I was disappointed that Mr. Bezek’s column lacked important fact-checking that is necessary when discussing such a critical issue. The assertion that CSU tuition is high because of new construction on campus lacks credibility.
Although it may be true that a very small proportion of tuition dollars is used to fund capital construction, a majority of that funding comes from university issued bonds not paid for with tuition dollars. A call to the school’s administration office would have confirmed that fact.
In addition, Mr. Bezek’s claim that the state Legislature was able to avoid major funding cuts to higher education this year by employing a stop-gap measure that “(swiped) money from an insurance company’s rainy-day fund” is incorrect.
Although some in the Legislature did argue that $500 million in the reserve of Pinnacol Assurance, a quasi-state agency offering last resort workers compensation insurance, should be used to backfill the state’s budget shortfall, the strategy was never approved.
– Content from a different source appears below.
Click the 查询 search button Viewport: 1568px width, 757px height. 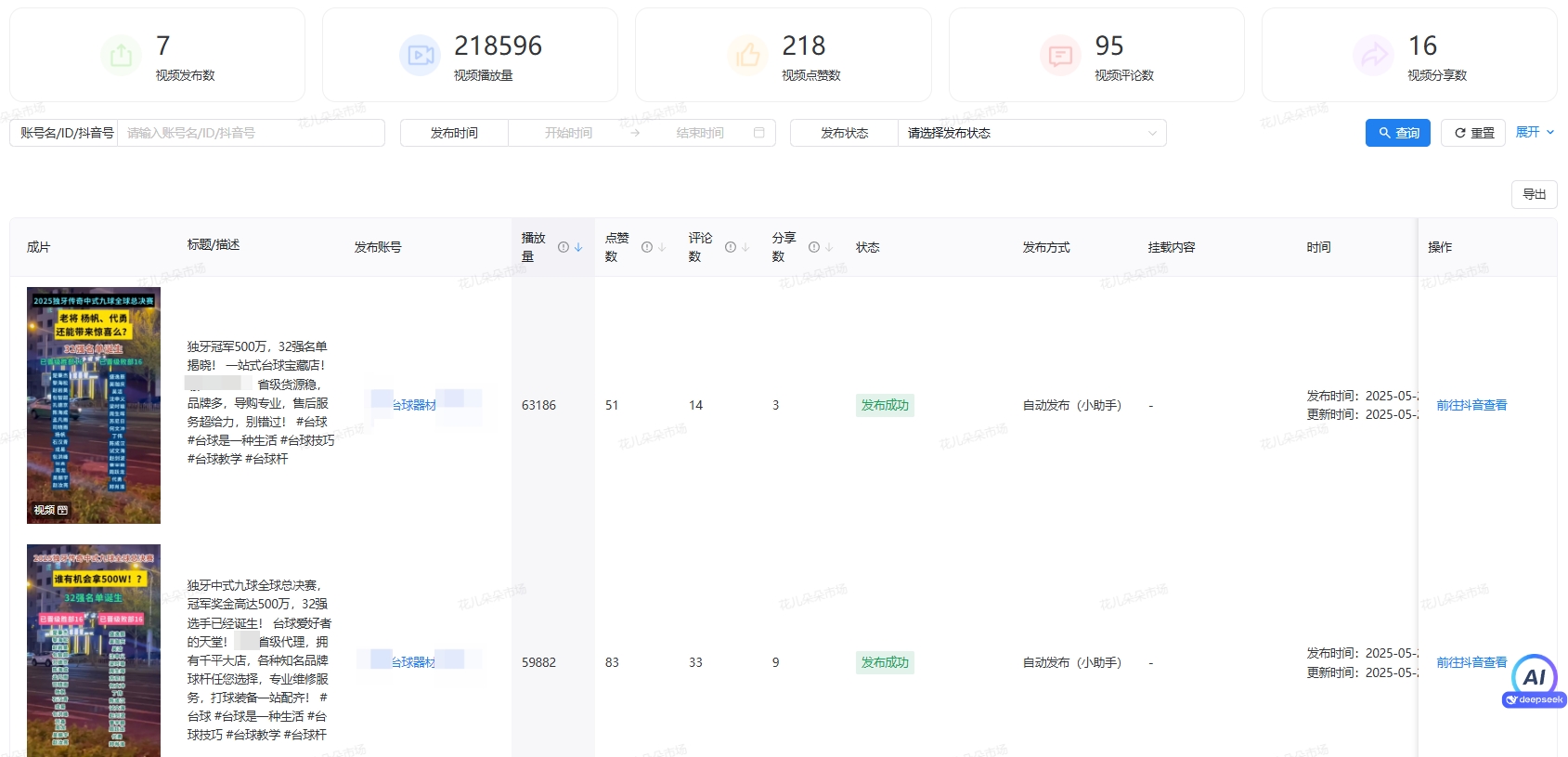1397,133
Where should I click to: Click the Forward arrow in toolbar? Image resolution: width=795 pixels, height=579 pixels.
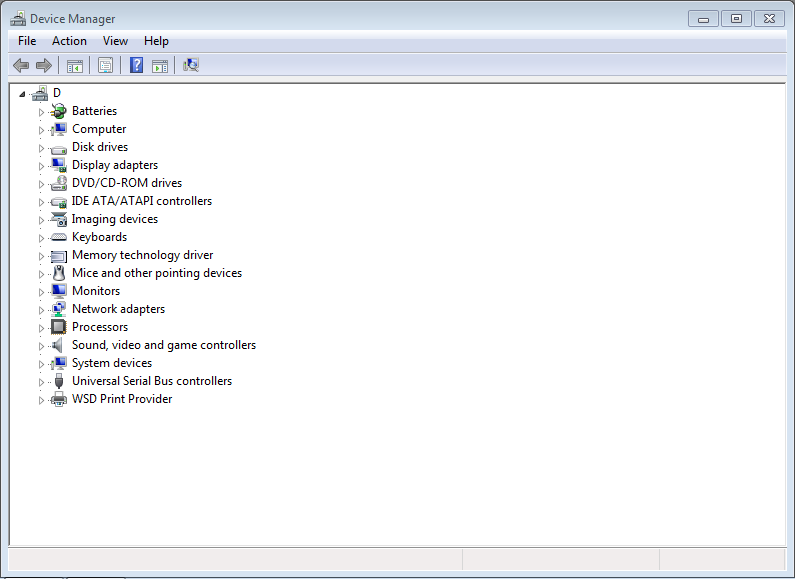[x=43, y=66]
The legislation to use the Pinnacol money died in the Statehouse after Gov. Bill Ritter said he would not support it.
Instead, the state kept higher education funding in place using funds generated from the American Recovery and Reinvestment Act.
CSU students should be aware that a continuation of the sour economic conditions in Colorado could lead to future large-scale cuts to higher education.
Most importantly, students should know that their voices can be heard at the Capitol. But, as Mr. Bezek accurately opined, that will only occur if they are aware of the reality facing them, their university and the state.